Well, the above three points are the approximate process. For the Mapping process


{"Id_1", values: [{"code": "A", "count": 1 },{ "code": "A", "count": 1 }, {"code": "B", "count": 1 }}

This is an Emit operation. You need to pay attention to this. And then pass it to Reduce for processing in this way, so Reduce must perform forEach processing on values.

Through the above process, pay attention to the following points: If there are many documents, and the distribution of these documents is very random, when the memory is relatively small, mongoDB will store the data in an inc auto-increment document.

For example, I have three keys, A, B, and C. Each key has 100, but these keys are randomly distributed, such as... B... A... B. C... A .. B .. C .. when I need to perform Emit on A first, I need to obtain all the documents with keys of A. In this process, when the memory is very small, I need to store most of the documents on the disk. then the memory and disk continue to exchange data until All A is identified (during this period, each part of A operated in the memory will first be Emit ).

This operation is certainly time-consuming.
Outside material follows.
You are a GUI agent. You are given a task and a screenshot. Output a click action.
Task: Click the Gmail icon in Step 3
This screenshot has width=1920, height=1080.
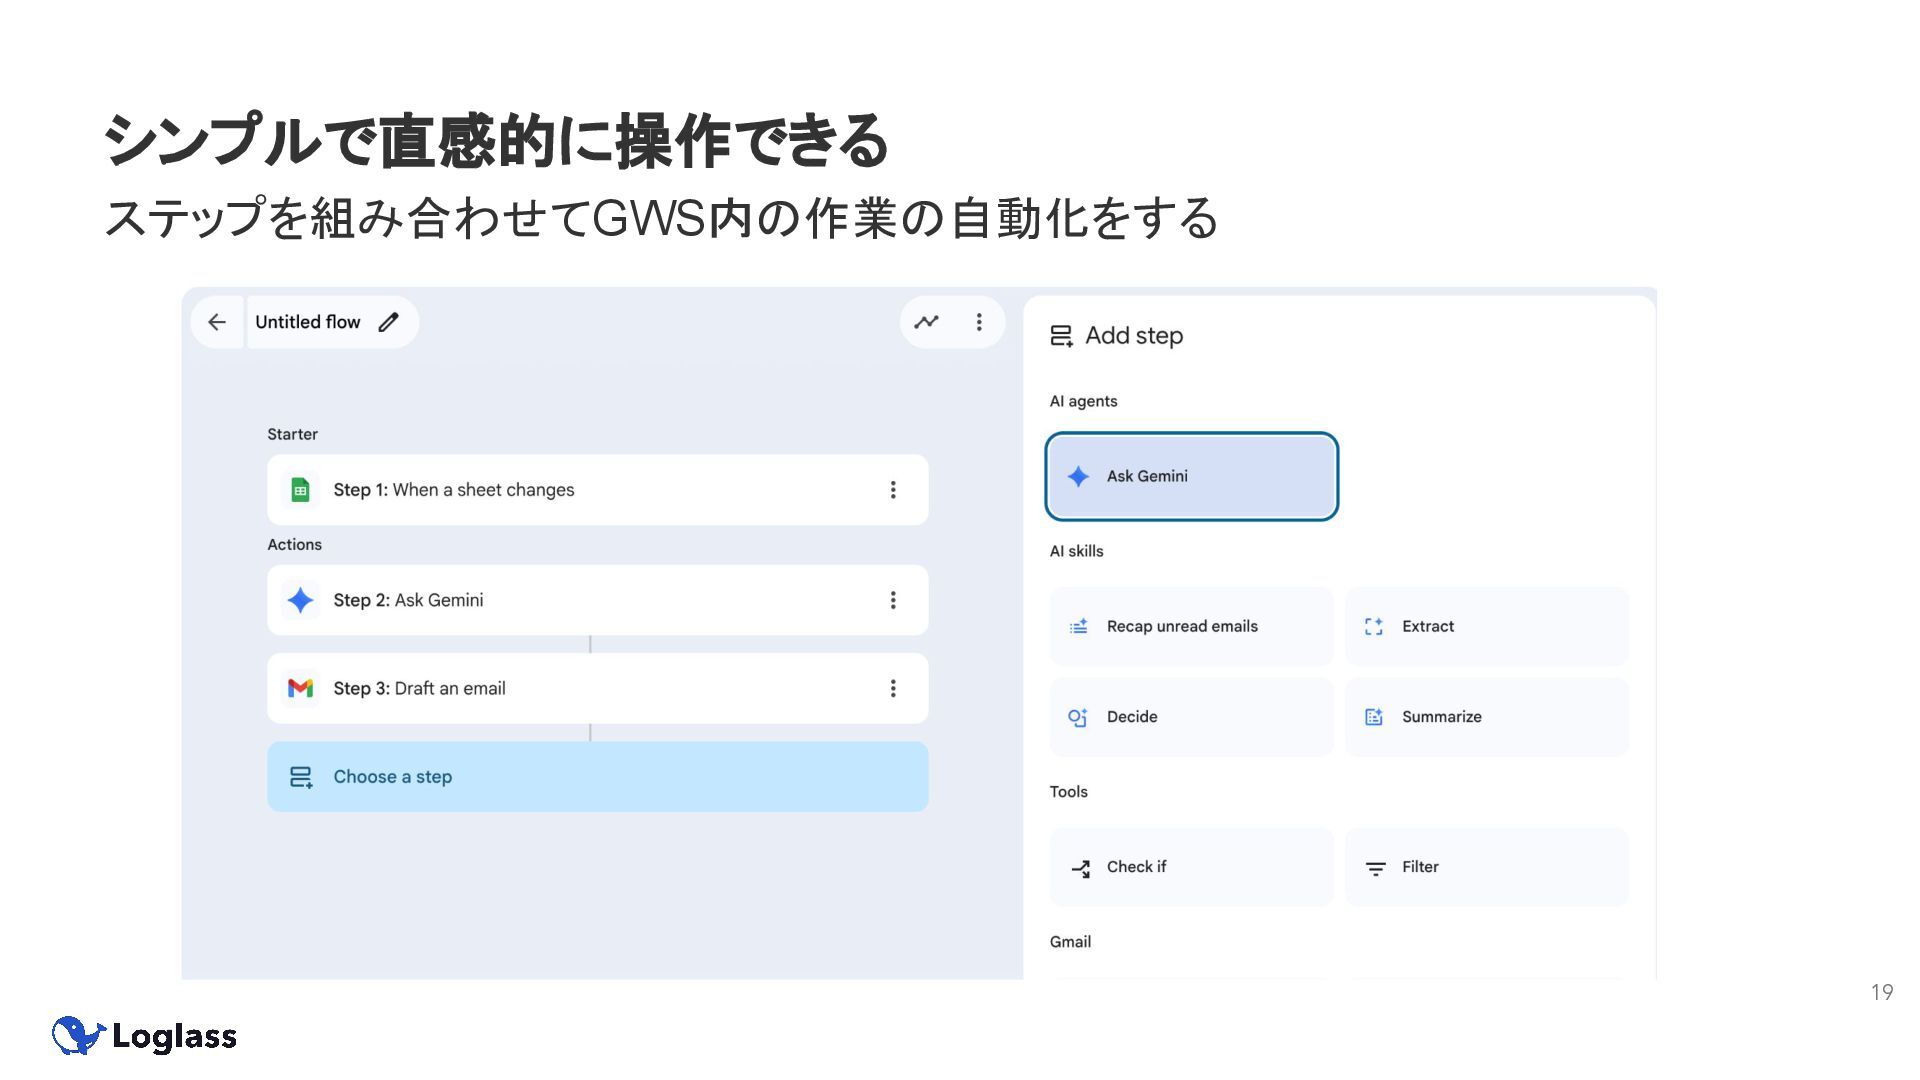pos(300,688)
If we index the key and sort the key, the sorted A will be mostly in the memory, reducing the number of switching between memory and disk.

Therefore, it is necessary to sort Big Data. This detail can at least increase the processing speed.

Related Article

Contact Us

The content source of this page is from Internet, which doesn't represent Alibaba Cloud's opinion; products and services mentioned on that page don't have any relationship with Alibaba Cloud. If the content of the page makes you feel confusing, please write us an email, we will handle the problem within 5 days after receiving your email.

If you find any instances of plagiarism from the community, please send an email to: info-contact@alibabacloud.com and provide relevant evidence. A staff member will contact you within 5 working days.

A Free Trial That Lets You Build Big!

Start building with 50+ products and up to 12 months usage for Elastic Compute Service

  • Sales Support

    1 on 1 presale consultation

  • After-Sales Support

    24/7 Technical Support 6 Free Tickets per Quarter Faster Response

  • Alibaba Cloud offers highly flexible support services tailored to meet your exact needs.